Directions for this task — Starting at the line that contains "Click the zoom in plus button" and ending at the last of the records, write those lines out again, requests included, with every coordinate in the answers offset by adding 13. Leave the pictures out of your copy.

○ ○ ○ ○ ○ ○ ○

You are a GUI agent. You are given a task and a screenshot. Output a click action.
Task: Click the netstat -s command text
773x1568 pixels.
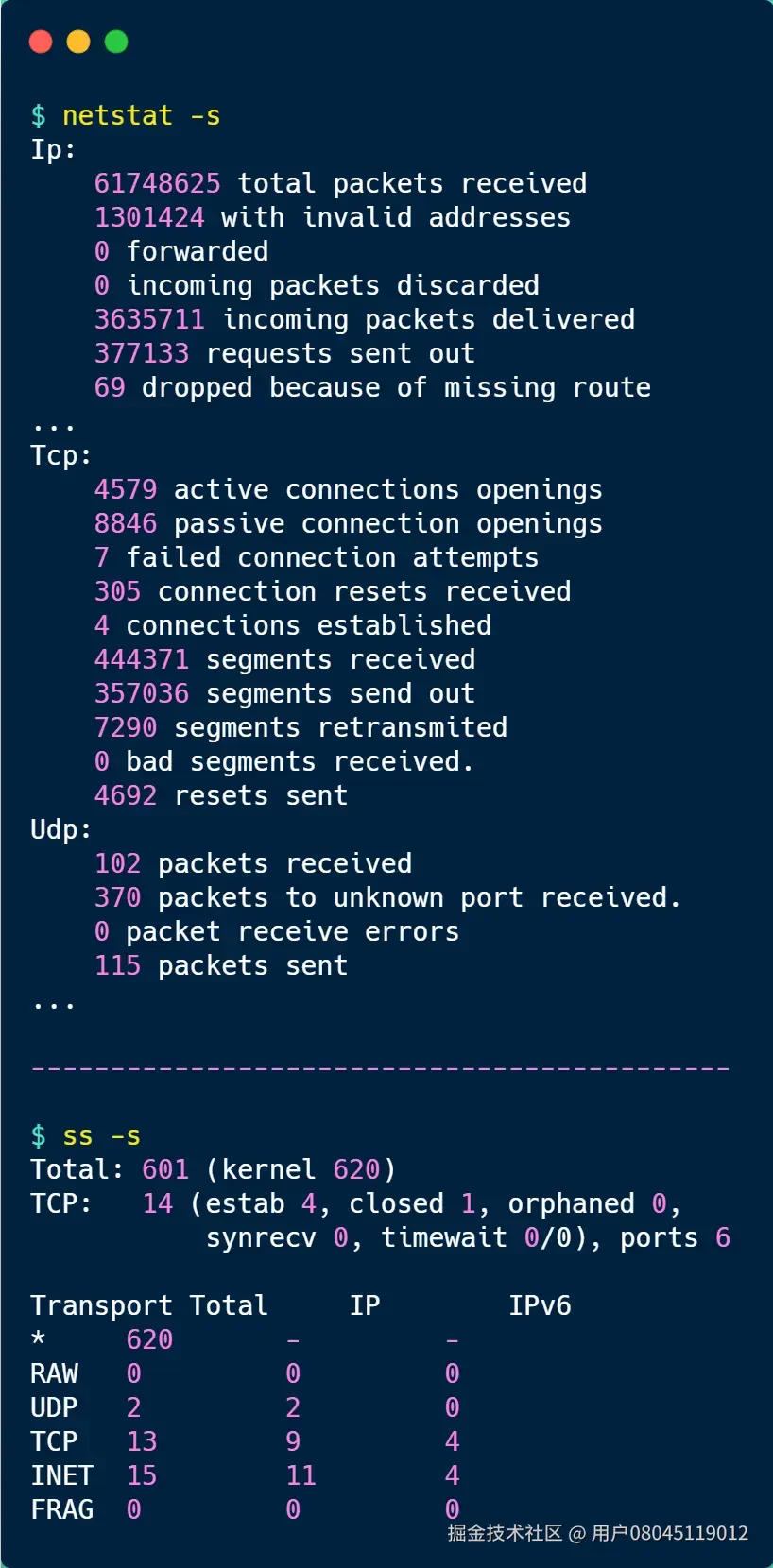tap(141, 115)
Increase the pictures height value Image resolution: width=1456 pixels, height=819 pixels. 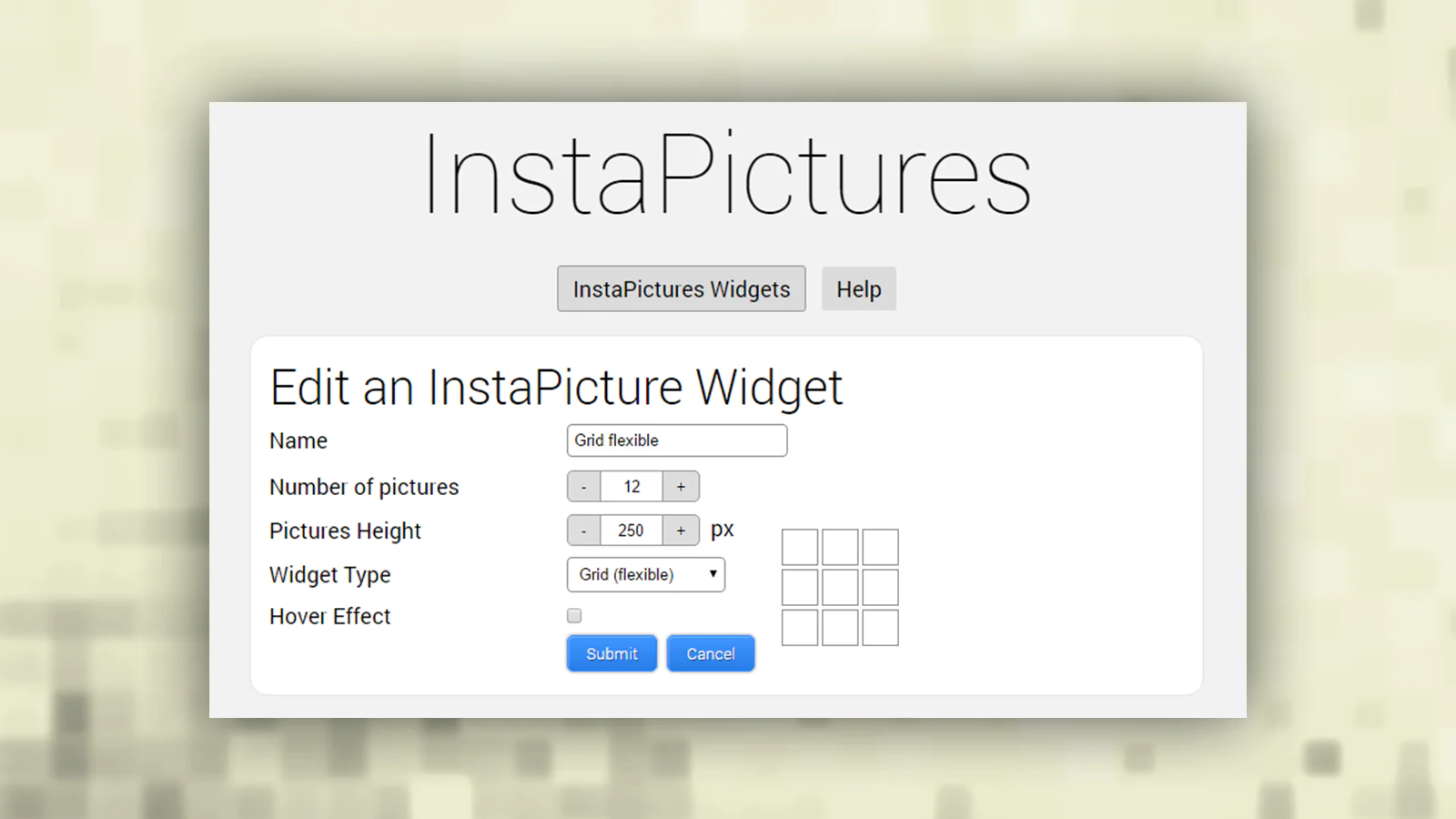coord(681,531)
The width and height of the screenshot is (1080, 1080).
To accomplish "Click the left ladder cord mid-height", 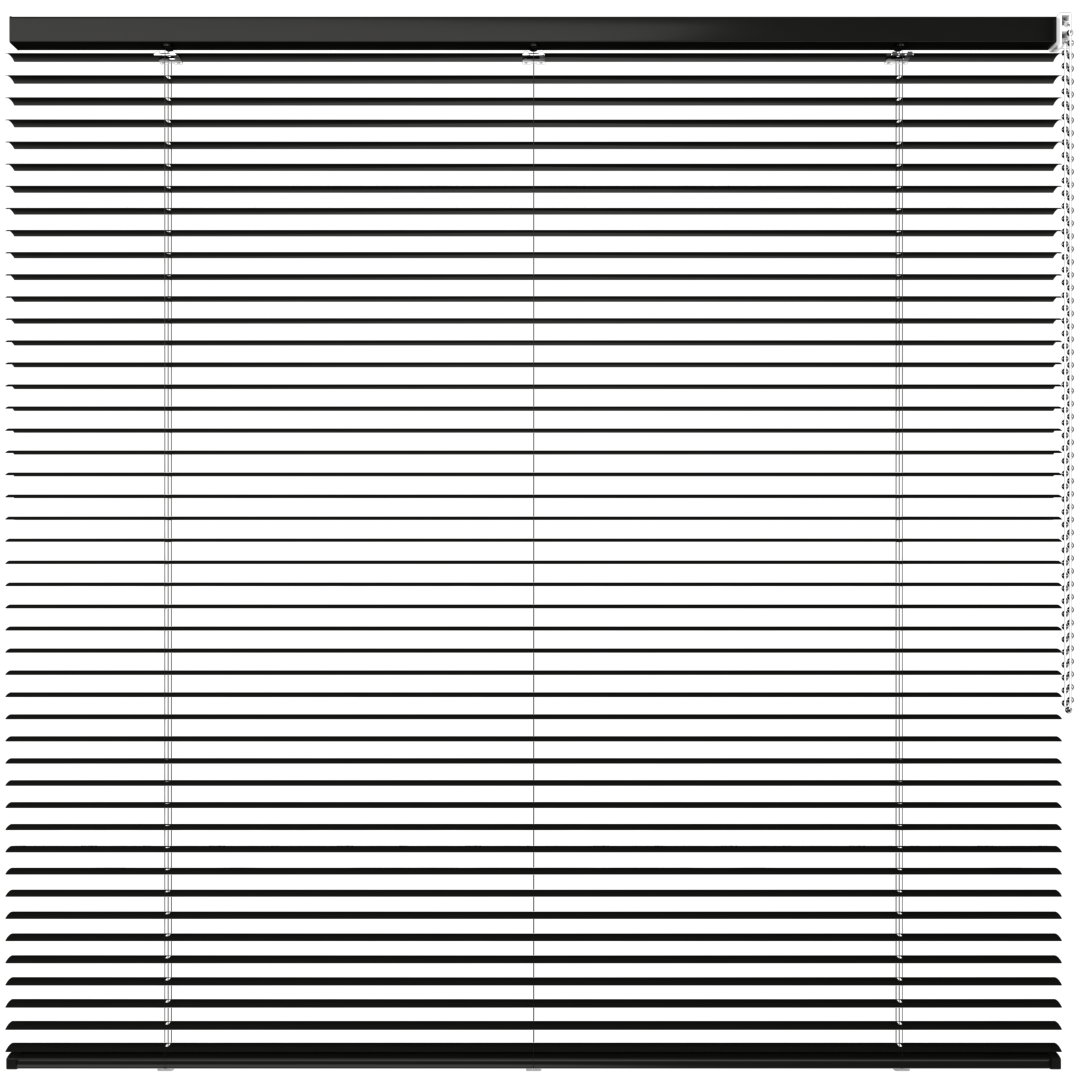I will pos(168,540).
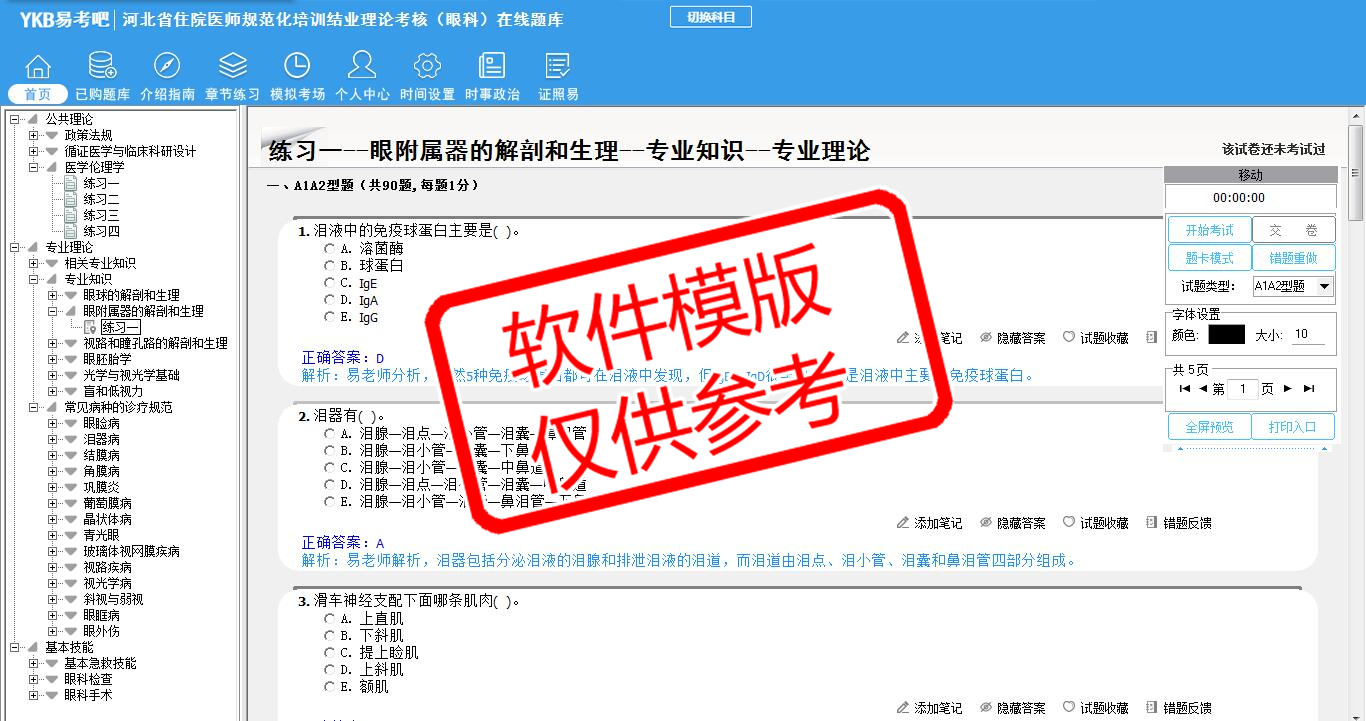Open the 介绍指南 compass icon

coord(167,66)
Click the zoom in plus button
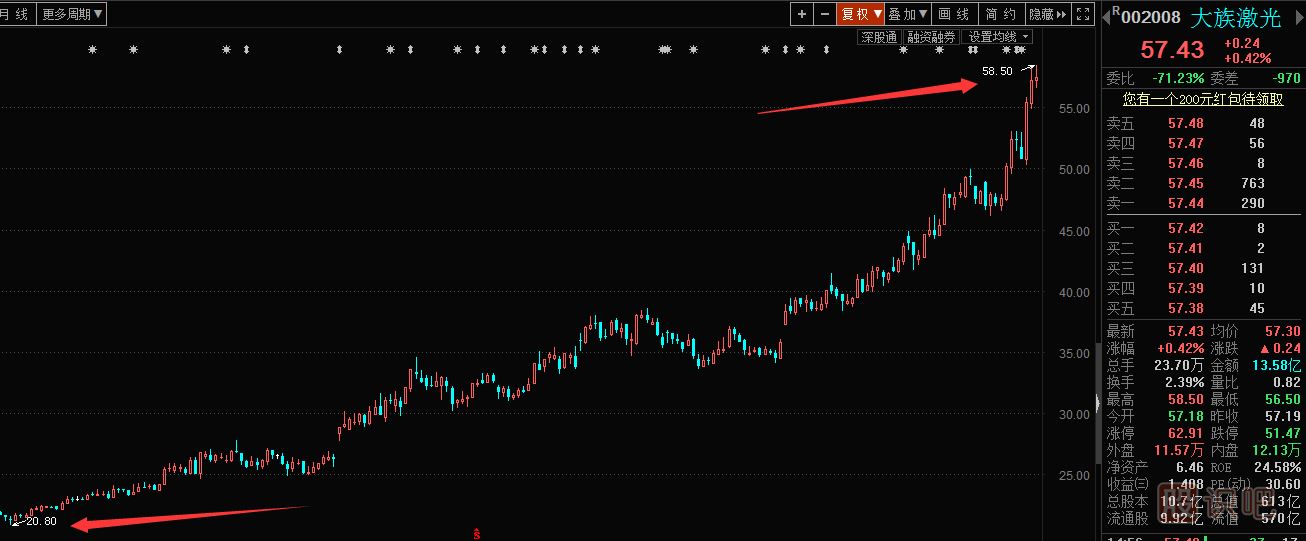 click(x=802, y=14)
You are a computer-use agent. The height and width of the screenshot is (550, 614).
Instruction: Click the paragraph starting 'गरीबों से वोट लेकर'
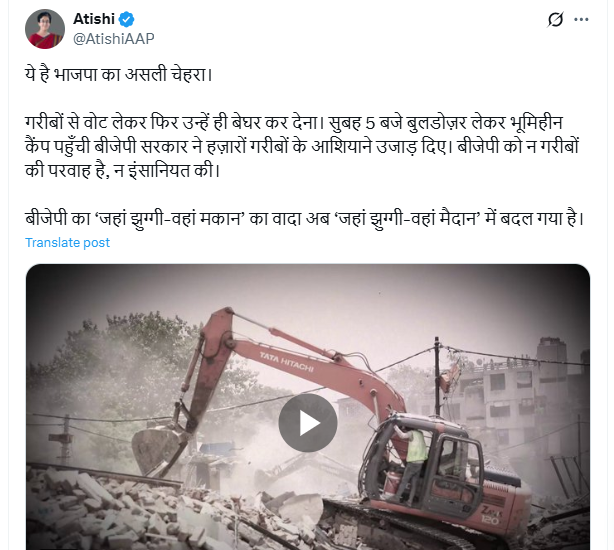click(x=302, y=146)
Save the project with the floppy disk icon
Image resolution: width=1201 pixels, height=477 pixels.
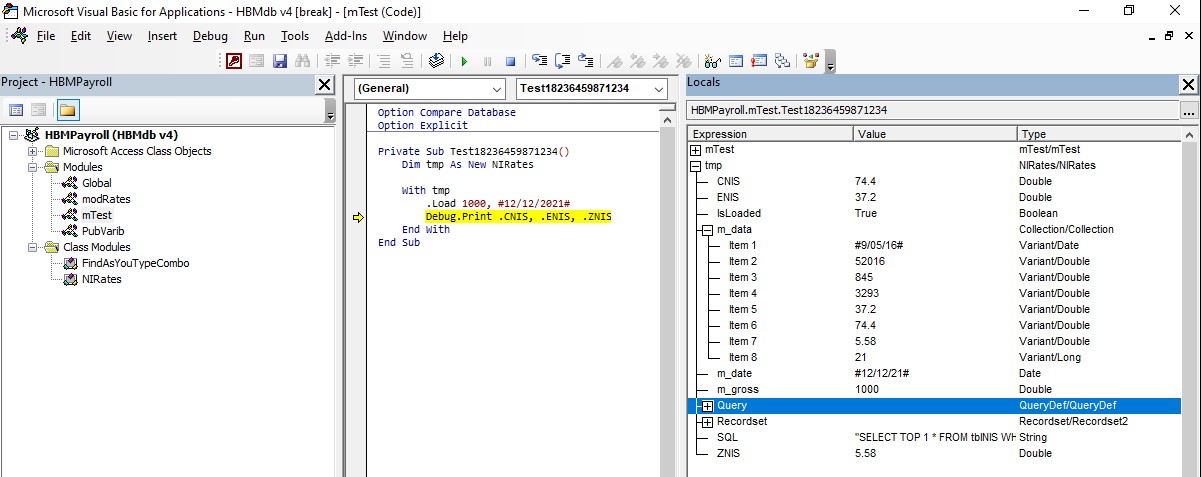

○ ○ ○ ○ ○ ○ ○

Task output —
Click the zoom in plus button
 click(x=815, y=27)
You are a computer-use agent. The height and width of the screenshot is (550, 614).
Instruction: Click the paragraph starting 'गरीबों से वोट लेकर'
click(x=315, y=159)
Save the project with the floppy disk icon
Image resolution: width=1201 pixels, height=477 pixels.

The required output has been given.